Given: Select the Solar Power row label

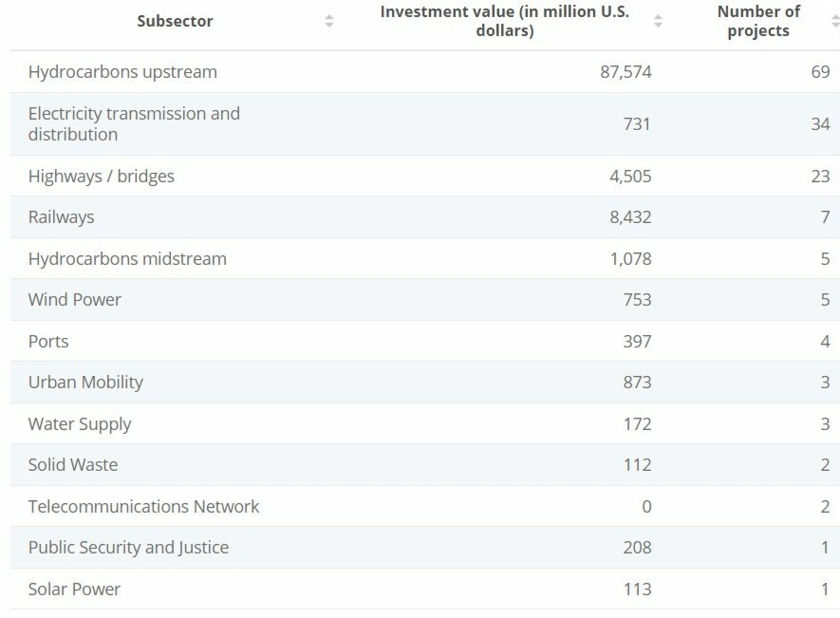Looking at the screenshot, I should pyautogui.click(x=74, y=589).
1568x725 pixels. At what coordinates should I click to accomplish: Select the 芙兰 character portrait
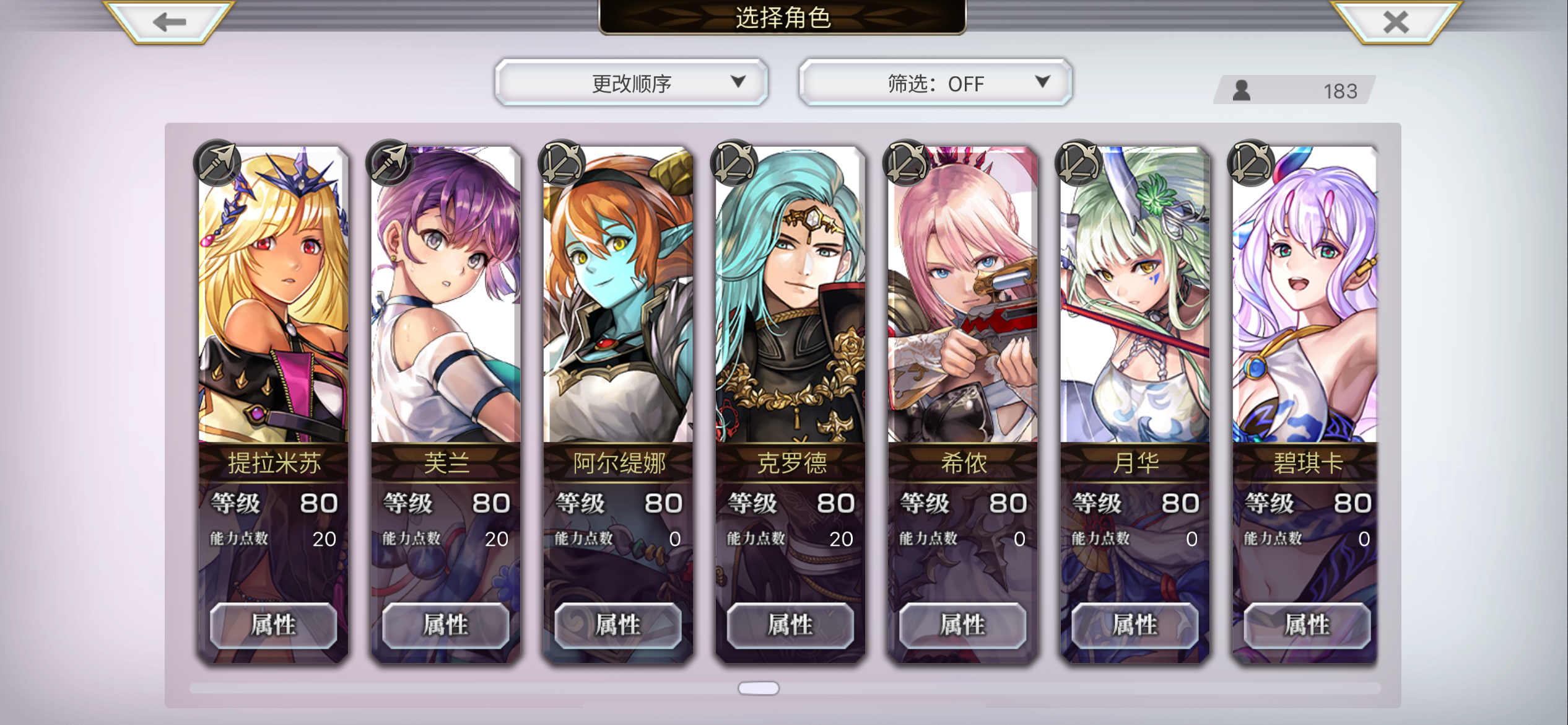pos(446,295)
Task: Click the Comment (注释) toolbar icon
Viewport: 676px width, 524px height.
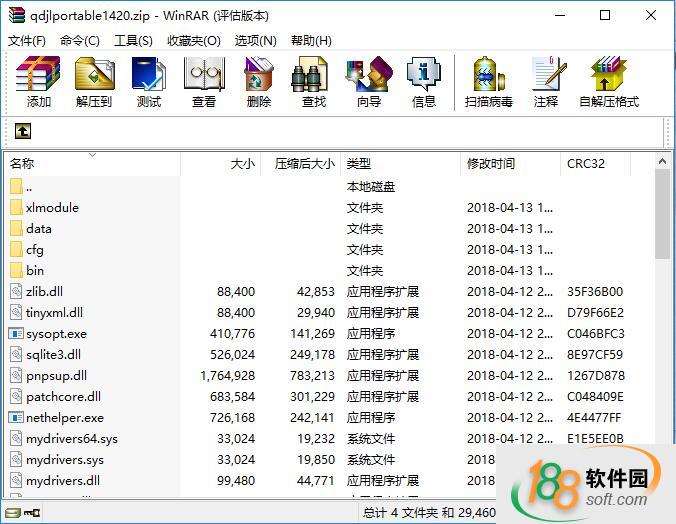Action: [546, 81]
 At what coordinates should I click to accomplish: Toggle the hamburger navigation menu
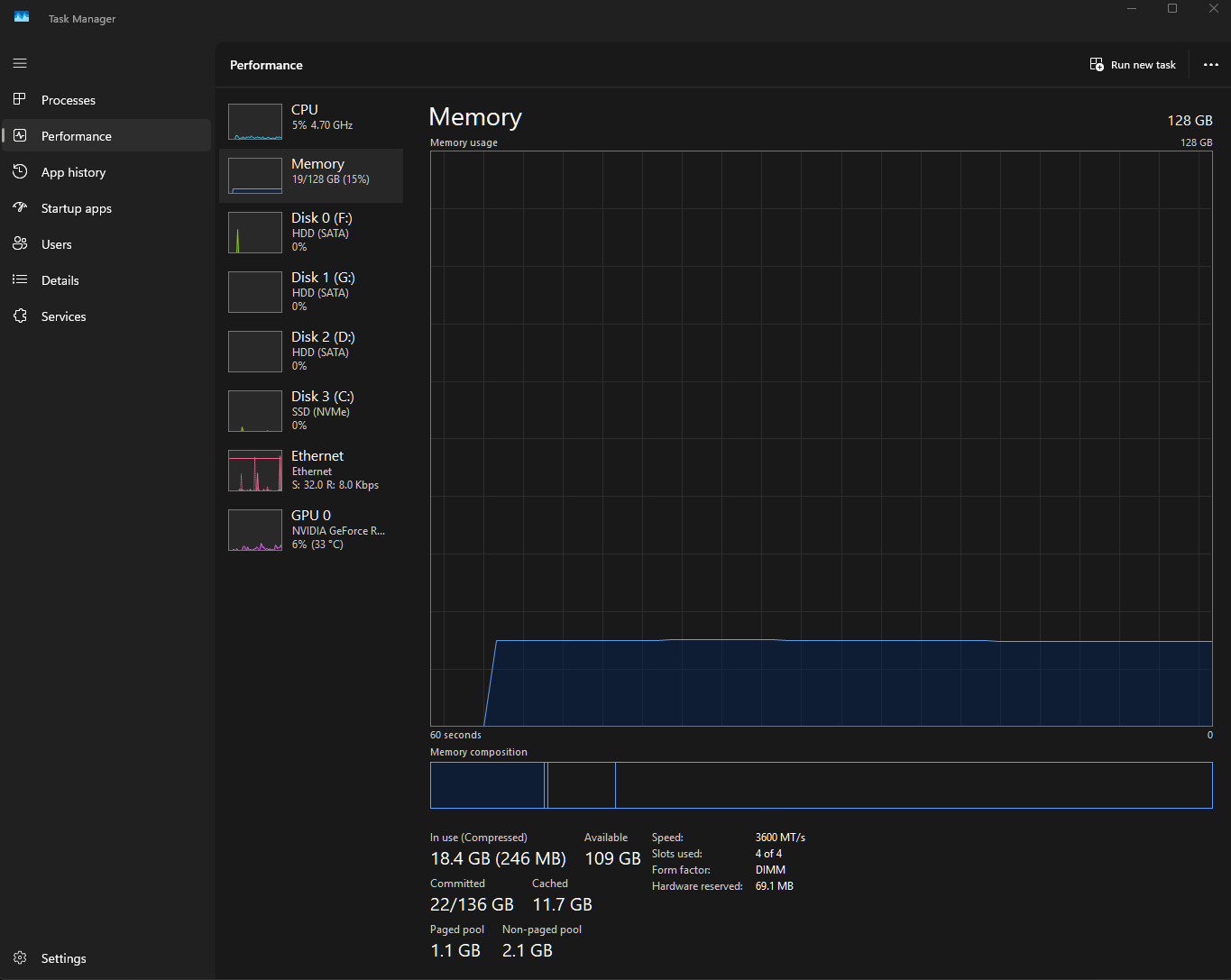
•••••
* Work task:
Hand back every line of the material, exactly, without the pictures.

* Result for this exercise:
Given: Select the Solar Power row label

Looking at the screenshot, I should pyautogui.click(x=74, y=589).
1568x725 pixels. At what coordinates should I click to accomplish: Select the 芙兰 character portrait
pos(446,295)
Task: Click the Comment (注释) toolbar icon
Viewport: 676px width, 524px height.
Action: [546, 81]
 At what coordinates should I click to accomplish: Toggle the hamburger navigation menu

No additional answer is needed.